(MATERIAL FOR THE TASK begins)

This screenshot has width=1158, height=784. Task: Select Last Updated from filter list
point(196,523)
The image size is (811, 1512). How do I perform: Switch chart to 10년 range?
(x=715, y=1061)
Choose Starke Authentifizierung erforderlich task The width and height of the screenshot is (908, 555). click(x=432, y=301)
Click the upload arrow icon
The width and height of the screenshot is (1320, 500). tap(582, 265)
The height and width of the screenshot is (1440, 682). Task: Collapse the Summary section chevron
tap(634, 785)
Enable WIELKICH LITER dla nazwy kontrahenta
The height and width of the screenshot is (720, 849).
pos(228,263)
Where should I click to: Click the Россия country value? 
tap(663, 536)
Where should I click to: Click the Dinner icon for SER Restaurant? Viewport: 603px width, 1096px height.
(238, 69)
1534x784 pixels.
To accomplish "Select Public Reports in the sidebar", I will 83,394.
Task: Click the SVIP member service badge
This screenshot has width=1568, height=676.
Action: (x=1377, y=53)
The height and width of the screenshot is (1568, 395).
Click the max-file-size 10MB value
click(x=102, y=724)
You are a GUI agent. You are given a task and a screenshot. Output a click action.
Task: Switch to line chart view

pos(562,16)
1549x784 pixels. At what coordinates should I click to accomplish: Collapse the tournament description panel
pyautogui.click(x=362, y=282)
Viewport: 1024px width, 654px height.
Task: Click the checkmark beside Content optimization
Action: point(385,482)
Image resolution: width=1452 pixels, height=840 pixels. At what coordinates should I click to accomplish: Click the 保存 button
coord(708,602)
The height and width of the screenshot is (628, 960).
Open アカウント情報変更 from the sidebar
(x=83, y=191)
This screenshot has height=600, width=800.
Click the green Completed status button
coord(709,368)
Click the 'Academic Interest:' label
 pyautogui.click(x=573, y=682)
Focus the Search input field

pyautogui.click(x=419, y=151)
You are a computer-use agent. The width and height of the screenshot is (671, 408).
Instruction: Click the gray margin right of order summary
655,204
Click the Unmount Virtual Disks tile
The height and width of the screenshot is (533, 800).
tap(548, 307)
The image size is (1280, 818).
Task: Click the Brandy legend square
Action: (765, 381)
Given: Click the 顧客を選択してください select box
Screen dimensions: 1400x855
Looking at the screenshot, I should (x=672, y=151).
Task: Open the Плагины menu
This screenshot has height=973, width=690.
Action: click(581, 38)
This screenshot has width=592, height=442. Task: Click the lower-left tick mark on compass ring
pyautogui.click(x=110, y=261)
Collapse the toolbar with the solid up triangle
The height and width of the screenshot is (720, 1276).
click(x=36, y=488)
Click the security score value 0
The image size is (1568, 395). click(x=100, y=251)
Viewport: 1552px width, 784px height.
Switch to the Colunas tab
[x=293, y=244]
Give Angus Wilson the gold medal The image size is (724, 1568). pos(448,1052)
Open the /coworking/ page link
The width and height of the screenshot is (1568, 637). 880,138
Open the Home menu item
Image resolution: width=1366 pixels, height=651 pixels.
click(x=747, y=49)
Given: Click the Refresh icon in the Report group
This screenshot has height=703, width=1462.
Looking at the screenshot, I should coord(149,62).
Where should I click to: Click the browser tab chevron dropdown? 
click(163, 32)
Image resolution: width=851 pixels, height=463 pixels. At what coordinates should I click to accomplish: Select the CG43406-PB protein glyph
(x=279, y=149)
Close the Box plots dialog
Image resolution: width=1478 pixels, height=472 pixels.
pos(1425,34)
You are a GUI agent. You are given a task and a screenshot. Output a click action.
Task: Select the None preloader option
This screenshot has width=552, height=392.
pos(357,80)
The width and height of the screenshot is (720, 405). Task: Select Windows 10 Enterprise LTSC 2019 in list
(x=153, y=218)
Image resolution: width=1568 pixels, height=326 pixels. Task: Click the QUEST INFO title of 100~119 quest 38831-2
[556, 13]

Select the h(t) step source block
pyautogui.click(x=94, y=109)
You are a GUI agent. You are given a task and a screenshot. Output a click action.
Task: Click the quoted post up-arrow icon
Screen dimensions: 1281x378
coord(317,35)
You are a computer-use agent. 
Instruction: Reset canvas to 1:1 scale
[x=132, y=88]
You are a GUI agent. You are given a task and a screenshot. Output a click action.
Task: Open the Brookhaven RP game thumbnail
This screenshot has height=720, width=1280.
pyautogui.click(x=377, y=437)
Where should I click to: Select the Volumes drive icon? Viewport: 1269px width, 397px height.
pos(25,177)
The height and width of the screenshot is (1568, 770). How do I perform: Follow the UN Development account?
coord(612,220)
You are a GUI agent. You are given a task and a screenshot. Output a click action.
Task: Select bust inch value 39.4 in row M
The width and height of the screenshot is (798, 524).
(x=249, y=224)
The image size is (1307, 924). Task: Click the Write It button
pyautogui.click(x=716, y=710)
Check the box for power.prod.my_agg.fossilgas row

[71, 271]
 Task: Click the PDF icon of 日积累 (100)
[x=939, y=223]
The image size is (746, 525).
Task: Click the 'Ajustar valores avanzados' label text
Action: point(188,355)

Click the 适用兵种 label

(MATERIAL FOR THE TASK ends)

■ **TASK STATEMENT**
Give a word-for-word restatement of every record.

■ **ANSWER AREA**
This screenshot has width=1158, height=784. Task: Select Last Updated from filter list
point(196,523)
The image size is (811, 1512). How do I perform: Switch chart to 10년 range?
(x=715, y=1061)
Choose Starke Authentifizierung erforderlich task The width and height of the screenshot is (908, 555). click(x=432, y=301)
Click the upload arrow icon
The width and height of the screenshot is (1320, 500). tap(582, 265)
The height and width of the screenshot is (1440, 682). Task: Collapse the Summary section chevron
tap(634, 785)
Enable WIELKICH LITER dla nazwy kontrahenta
The height and width of the screenshot is (720, 849).
pos(228,263)
Where should I click to: Click the Россия country value? 
tap(663, 536)
Where should I click to: Click the Dinner icon for SER Restaurant? Viewport: 603px width, 1096px height.
(238, 69)
1534x784 pixels.
To accomplish "Select Public Reports in the sidebar", I will 83,394.
Task: Click the SVIP member service badge
This screenshot has width=1568, height=676.
Action: (x=1377, y=53)
The height and width of the screenshot is (1568, 395).
Click the max-file-size 10MB value
click(x=102, y=724)
You are a GUI agent. You are given a task and a screenshot. Output a click action.
Task: Switch to line chart view

pos(562,16)
1549x784 pixels. At what coordinates should I click to accomplish: Collapse the tournament description panel
pyautogui.click(x=362, y=282)
Viewport: 1024px width, 654px height.
Task: Click the checkmark beside Content optimization
Action: point(385,482)
Image resolution: width=1452 pixels, height=840 pixels. At what coordinates should I click to accomplish: Click the 保存 button
coord(708,602)
The height and width of the screenshot is (628, 960).
Open アカウント情報変更 from the sidebar
(x=83, y=191)
This screenshot has height=600, width=800.
Click the green Completed status button
coord(709,368)
Click the 'Academic Interest:' label
 pyautogui.click(x=573, y=682)
Focus the Search input field

pyautogui.click(x=419, y=151)
You are a computer-use agent. The width and height of the screenshot is (671, 408).
Instruction: Click the gray margin right of order summary
655,204
Click the Unmount Virtual Disks tile
The height and width of the screenshot is (533, 800).
tap(548, 307)
The image size is (1280, 818).
Task: Click the Brandy legend square
Action: (765, 381)
Given: Click the 顧客を選択してください select box
Screen dimensions: 1400x855
Looking at the screenshot, I should (x=672, y=151).
Task: Open the Плагины menu
This screenshot has height=973, width=690.
Action: click(581, 38)
This screenshot has width=592, height=442. Task: Click the lower-left tick mark on compass ring
pyautogui.click(x=110, y=261)
Collapse the toolbar with the solid up triangle
The height and width of the screenshot is (720, 1276).
click(x=36, y=488)
Click the security score value 0
The image size is (1568, 395). click(x=100, y=251)
Viewport: 1552px width, 784px height.
Switch to the Colunas tab
[x=293, y=244]
Give Angus Wilson the gold medal The image size is (724, 1568). pos(448,1052)
Open the /coworking/ page link
The width and height of the screenshot is (1568, 637). 880,138
Open the Home menu item
Image resolution: width=1366 pixels, height=651 pixels.
click(x=747, y=49)
Given: Click the Refresh icon in the Report group
This screenshot has height=703, width=1462.
Looking at the screenshot, I should coord(149,62).
Where should I click to: Click the browser tab chevron dropdown? 
click(163, 32)
Image resolution: width=851 pixels, height=463 pixels. At what coordinates should I click to accomplish: Select the CG43406-PB protein glyph
(x=279, y=149)
Close the Box plots dialog
Image resolution: width=1478 pixels, height=472 pixels.
pos(1425,34)
You are a GUI agent. You are given a task and a screenshot. Output a click action.
Task: Select the None preloader option
This screenshot has width=552, height=392.
pos(357,80)
The width and height of the screenshot is (720, 405). Task: Select Windows 10 Enterprise LTSC 2019 in list
(x=153, y=218)
Image resolution: width=1568 pixels, height=326 pixels. Task: Click the QUEST INFO title of 100~119 quest 38831-2
[556, 13]

Select the h(t) step source block
pyautogui.click(x=94, y=109)
You are a GUI agent. You are given a task and a screenshot. Output a click action.
Task: Click the quoted post up-arrow icon
Screen dimensions: 1281x378
coord(317,35)
You are a computer-use agent. 
Instruction: Reset canvas to 1:1 scale
[x=132, y=88]
You are a GUI agent. You are given a task and a screenshot. Output a click action.
Task: Open the Brookhaven RP game thumbnail
This screenshot has height=720, width=1280.
pyautogui.click(x=377, y=437)
Where should I click to: Select the Volumes drive icon? Viewport: 1269px width, 397px height.
pos(25,177)
The height and width of the screenshot is (1568, 770). How do I perform: Follow the UN Development account?
coord(612,220)
You are a GUI agent. You are given a task and a screenshot. Output a click action.
Task: Select bust inch value 39.4 in row M
The width and height of the screenshot is (798, 524).
(x=249, y=224)
The image size is (1307, 924). Task: Click the Write It button
pyautogui.click(x=716, y=710)
Check the box for power.prod.my_agg.fossilgas row

[71, 271]
 Task: Click the PDF icon of 日积累 (100)
[x=939, y=223]
The image size is (746, 525).
Task: Click the 'Ajustar valores avanzados' label text
Action: point(188,355)

Click the 适用兵种 label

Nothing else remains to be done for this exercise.